[Start of section]
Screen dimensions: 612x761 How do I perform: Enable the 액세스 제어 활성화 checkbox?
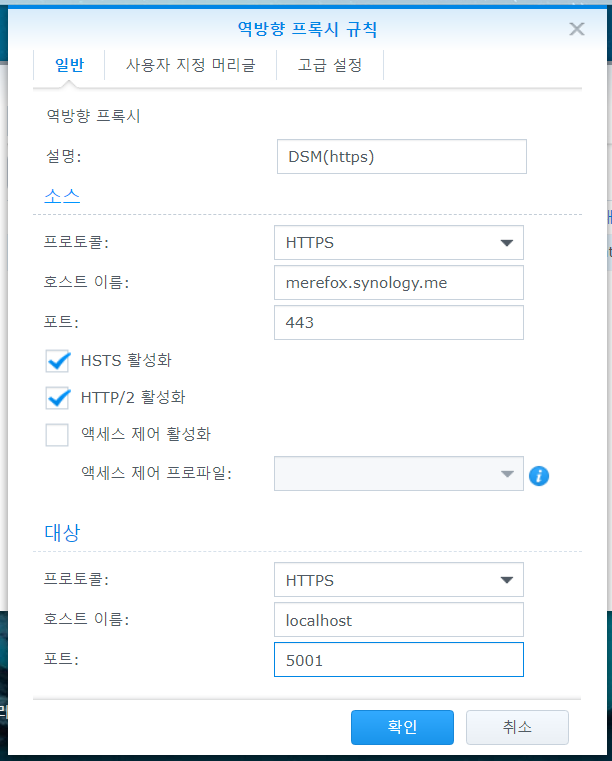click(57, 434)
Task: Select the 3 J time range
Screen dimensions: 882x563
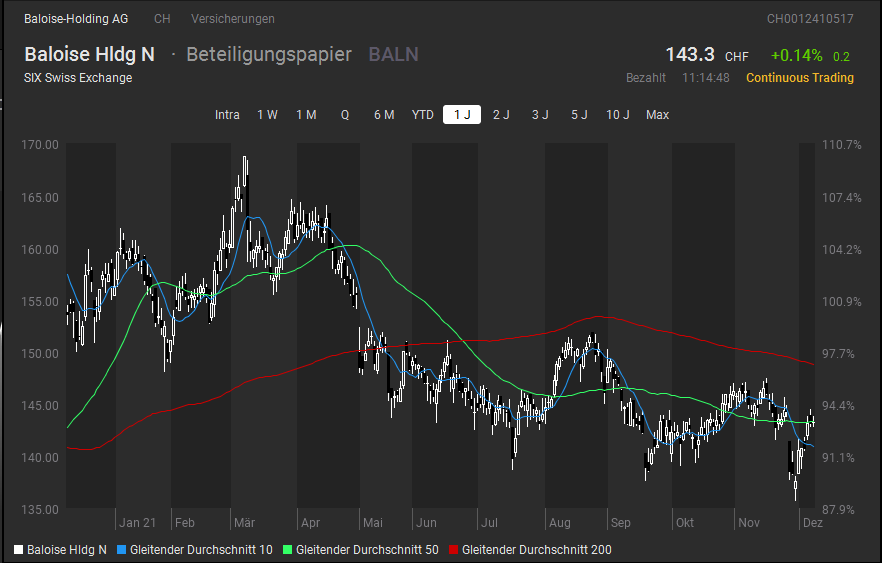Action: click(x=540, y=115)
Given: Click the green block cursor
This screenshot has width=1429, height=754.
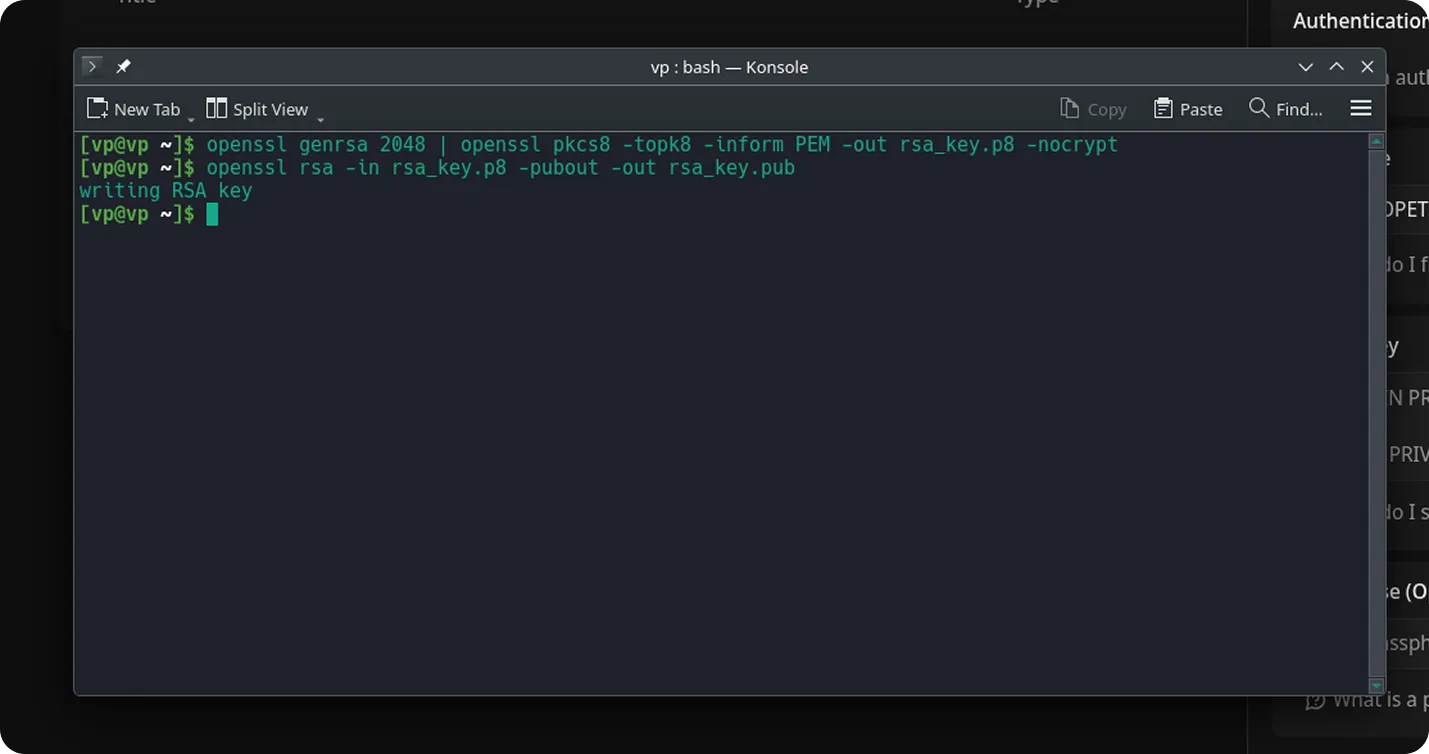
[End of section]
EXERCISE REQUIREMENTS: Emit an exact copy of the lines from the line bearing "Task: Select the 3 J time range" through the last line above, inclusive, and leave the images out.

FINAL ANSWER:
Task: Select the 3 J time range
Screen dimensions: 882x563
Action: click(x=540, y=115)
Given: Click the green block cursor
This screenshot has width=1429, height=754.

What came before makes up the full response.